Opinione diffusa: il Napoli è l’alti-Juve. Le mette pressione ciò?
«A me mi garba la pressione. Perché sono abituato a giocare per vincere. E vorrei che il successo diventi elemento del nostro Dna».

E’ (sempre) il momento di Insigne.
«Che contro il Bordeaux è stato elogiato da tutti, tranne da me. Però so che ha fatto bene, anzi benissimo. Ma so anche che un allenatore ha il dovere di trasmettere equilibrio ai suoi ragazzi. Nel calcio conta quello che fai domani.
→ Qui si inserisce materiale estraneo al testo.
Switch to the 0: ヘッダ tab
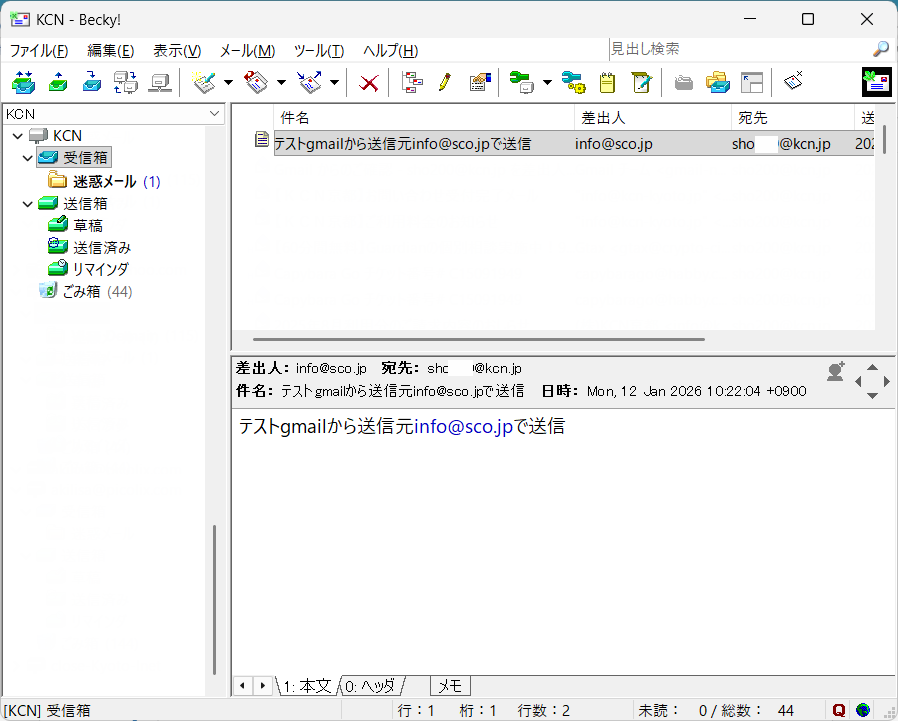 click(x=372, y=686)
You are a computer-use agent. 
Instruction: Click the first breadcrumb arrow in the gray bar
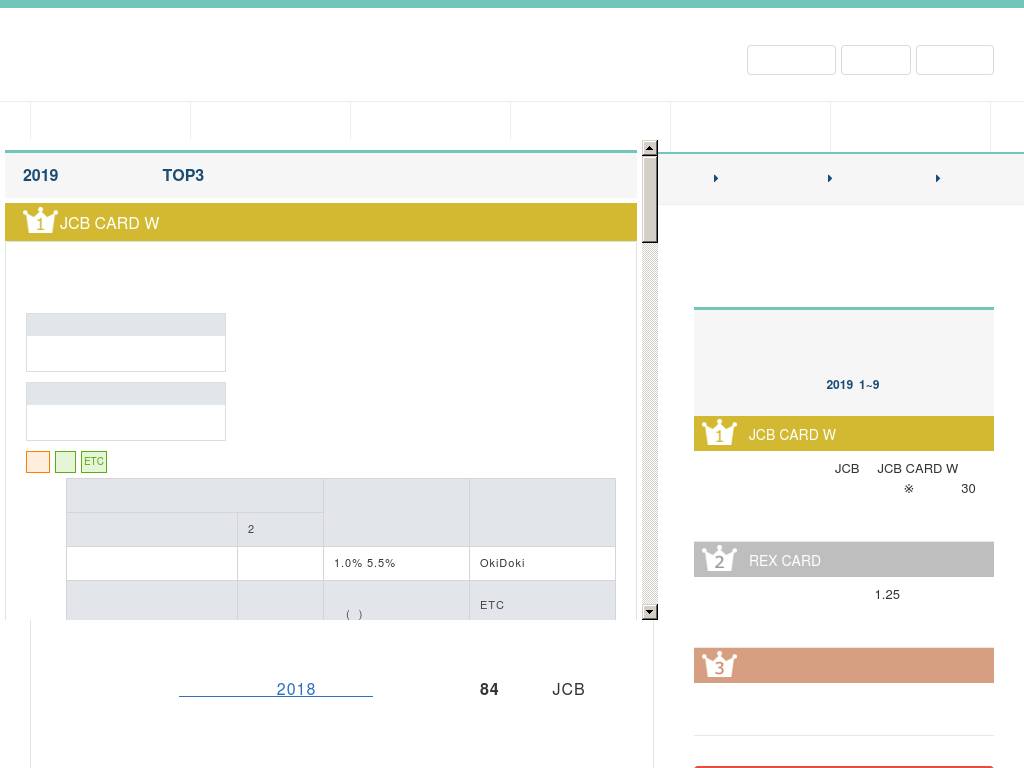pyautogui.click(x=716, y=178)
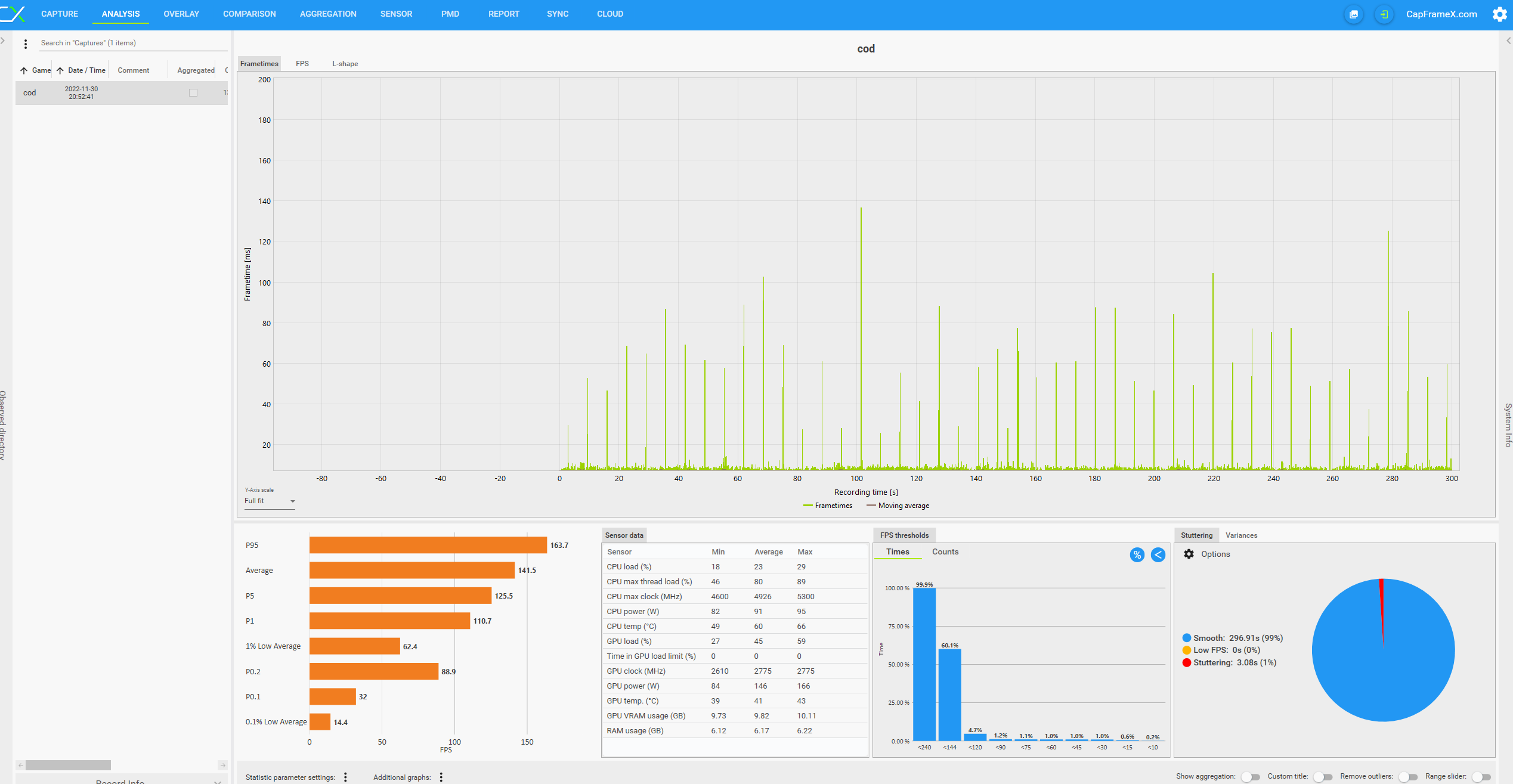Enable the Show aggregation toggle
Screen dimensions: 1513x784
click(1250, 776)
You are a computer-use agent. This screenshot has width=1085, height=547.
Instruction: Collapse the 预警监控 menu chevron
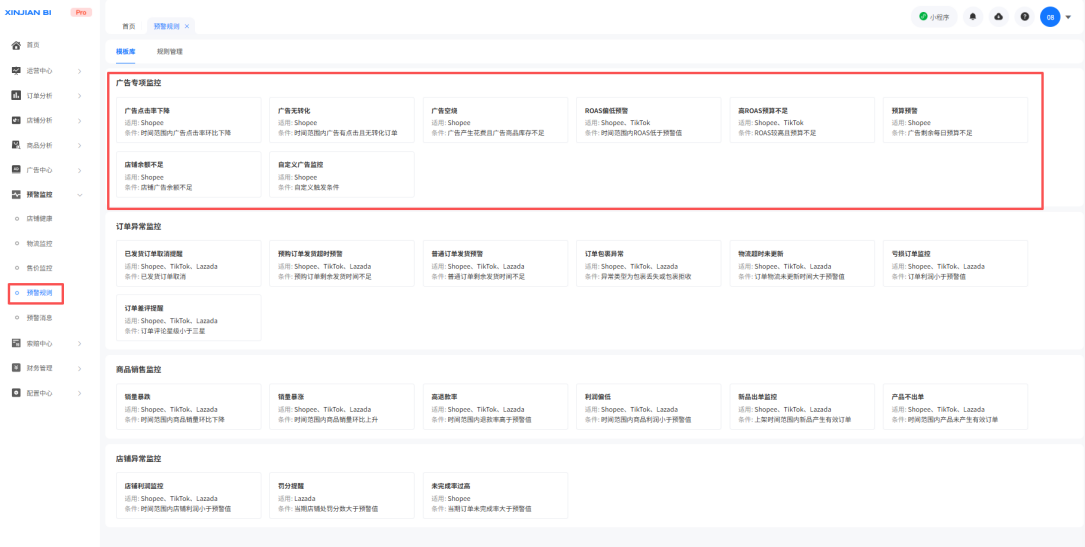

Se a fine anno Insigne avrà confermato tutto quello che ha fatto vedere sinora, allora sì che ci siamo. Ma contro il Bayer Leverkusen ha avuto la possibilità di fare due assist e si è lasciato ingolosire dal gol. E’ chiaro che se dovesse rifare il fenomeno e mi facesse tre assist a partita, metterebbe in discussione chiunque. Perché le gerarchie le concede il campo e io, come ho dimostrato in passato, non guardo in faccia a nessuno».

E così si smetisce pure la leggenda che Mazzarri con giovani…
«A volte leggo e sento cose da matti. Basterebbe andare a vedere i ragazzi che ho lanciato tra Reggina e Sampdoria. Se volete, giochiamo con una Under 23 e, state certi, ci salveremmo. Ma io voglio che qui vincere diventi una costante».